(Exercise)
Starting from the line that holds "This screenshot has height=1568, width=724.", print every line through the end of the records, first and last included.

Saved entries:
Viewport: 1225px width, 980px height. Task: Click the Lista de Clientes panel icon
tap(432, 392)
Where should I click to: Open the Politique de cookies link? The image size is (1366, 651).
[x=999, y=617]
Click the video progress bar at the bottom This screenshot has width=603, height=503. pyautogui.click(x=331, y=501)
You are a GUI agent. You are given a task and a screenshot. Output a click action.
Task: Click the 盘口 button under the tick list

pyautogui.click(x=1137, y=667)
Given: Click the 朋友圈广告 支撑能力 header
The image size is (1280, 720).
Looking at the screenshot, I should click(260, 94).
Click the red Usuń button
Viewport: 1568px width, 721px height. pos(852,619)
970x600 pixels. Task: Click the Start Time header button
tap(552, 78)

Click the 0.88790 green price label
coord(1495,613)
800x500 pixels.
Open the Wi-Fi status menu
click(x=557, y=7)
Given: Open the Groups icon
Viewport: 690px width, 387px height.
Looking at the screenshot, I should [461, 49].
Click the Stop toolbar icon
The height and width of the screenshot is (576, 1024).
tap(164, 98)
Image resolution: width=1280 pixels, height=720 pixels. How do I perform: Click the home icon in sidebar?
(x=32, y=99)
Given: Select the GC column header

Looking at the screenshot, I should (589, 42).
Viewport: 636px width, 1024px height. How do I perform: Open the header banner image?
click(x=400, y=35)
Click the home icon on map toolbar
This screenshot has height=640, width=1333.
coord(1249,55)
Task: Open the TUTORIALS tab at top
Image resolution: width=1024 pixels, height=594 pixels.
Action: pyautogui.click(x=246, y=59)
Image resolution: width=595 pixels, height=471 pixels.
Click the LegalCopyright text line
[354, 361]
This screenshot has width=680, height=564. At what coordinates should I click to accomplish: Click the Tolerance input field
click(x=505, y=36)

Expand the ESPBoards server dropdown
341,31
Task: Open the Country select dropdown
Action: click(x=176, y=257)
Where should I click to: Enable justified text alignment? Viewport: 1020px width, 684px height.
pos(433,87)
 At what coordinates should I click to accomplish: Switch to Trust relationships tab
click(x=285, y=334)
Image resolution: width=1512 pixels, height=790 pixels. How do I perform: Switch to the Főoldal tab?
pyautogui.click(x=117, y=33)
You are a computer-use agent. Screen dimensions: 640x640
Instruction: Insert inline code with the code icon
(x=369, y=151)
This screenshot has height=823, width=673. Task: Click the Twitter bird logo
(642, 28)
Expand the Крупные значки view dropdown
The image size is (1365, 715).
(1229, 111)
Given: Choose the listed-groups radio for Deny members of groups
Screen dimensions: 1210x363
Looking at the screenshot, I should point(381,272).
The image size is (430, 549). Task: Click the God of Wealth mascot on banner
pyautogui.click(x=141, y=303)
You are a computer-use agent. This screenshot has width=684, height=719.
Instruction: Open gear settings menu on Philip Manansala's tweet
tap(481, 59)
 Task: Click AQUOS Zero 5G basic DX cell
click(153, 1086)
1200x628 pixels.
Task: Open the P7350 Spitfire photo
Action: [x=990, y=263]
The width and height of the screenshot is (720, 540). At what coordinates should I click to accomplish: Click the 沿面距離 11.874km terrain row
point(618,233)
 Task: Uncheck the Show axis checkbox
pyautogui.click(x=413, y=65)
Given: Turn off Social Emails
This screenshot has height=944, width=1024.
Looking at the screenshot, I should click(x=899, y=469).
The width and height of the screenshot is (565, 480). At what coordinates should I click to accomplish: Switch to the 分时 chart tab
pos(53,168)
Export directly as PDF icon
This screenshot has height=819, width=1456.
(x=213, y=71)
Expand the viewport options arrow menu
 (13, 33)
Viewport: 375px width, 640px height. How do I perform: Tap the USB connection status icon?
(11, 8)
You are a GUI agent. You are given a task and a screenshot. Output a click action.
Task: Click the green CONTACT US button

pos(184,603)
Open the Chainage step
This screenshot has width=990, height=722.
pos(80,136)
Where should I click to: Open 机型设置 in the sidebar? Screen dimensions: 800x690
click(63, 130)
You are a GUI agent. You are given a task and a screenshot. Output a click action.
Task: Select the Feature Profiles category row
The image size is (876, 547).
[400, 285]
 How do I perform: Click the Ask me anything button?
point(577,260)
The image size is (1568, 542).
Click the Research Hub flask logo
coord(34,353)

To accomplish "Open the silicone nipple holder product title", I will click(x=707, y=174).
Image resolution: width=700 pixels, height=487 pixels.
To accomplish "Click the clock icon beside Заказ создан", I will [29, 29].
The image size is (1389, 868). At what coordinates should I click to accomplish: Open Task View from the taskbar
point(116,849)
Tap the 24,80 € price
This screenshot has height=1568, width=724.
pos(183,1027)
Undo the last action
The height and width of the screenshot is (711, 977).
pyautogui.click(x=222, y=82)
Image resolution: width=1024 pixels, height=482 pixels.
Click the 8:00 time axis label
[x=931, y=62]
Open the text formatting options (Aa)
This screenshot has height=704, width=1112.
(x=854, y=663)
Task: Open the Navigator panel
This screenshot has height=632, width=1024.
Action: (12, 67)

(Output below)
This screenshot has height=1568, width=724.
pos(183,1027)
Undo the last action
The height and width of the screenshot is (711, 977).
pyautogui.click(x=222, y=82)
Image resolution: width=1024 pixels, height=482 pixels.
Click the 8:00 time axis label
[x=931, y=62]
Open the text formatting options (Aa)
This screenshot has height=704, width=1112.
(x=854, y=663)
Task: Open the Navigator panel
This screenshot has height=632, width=1024.
Action: (12, 67)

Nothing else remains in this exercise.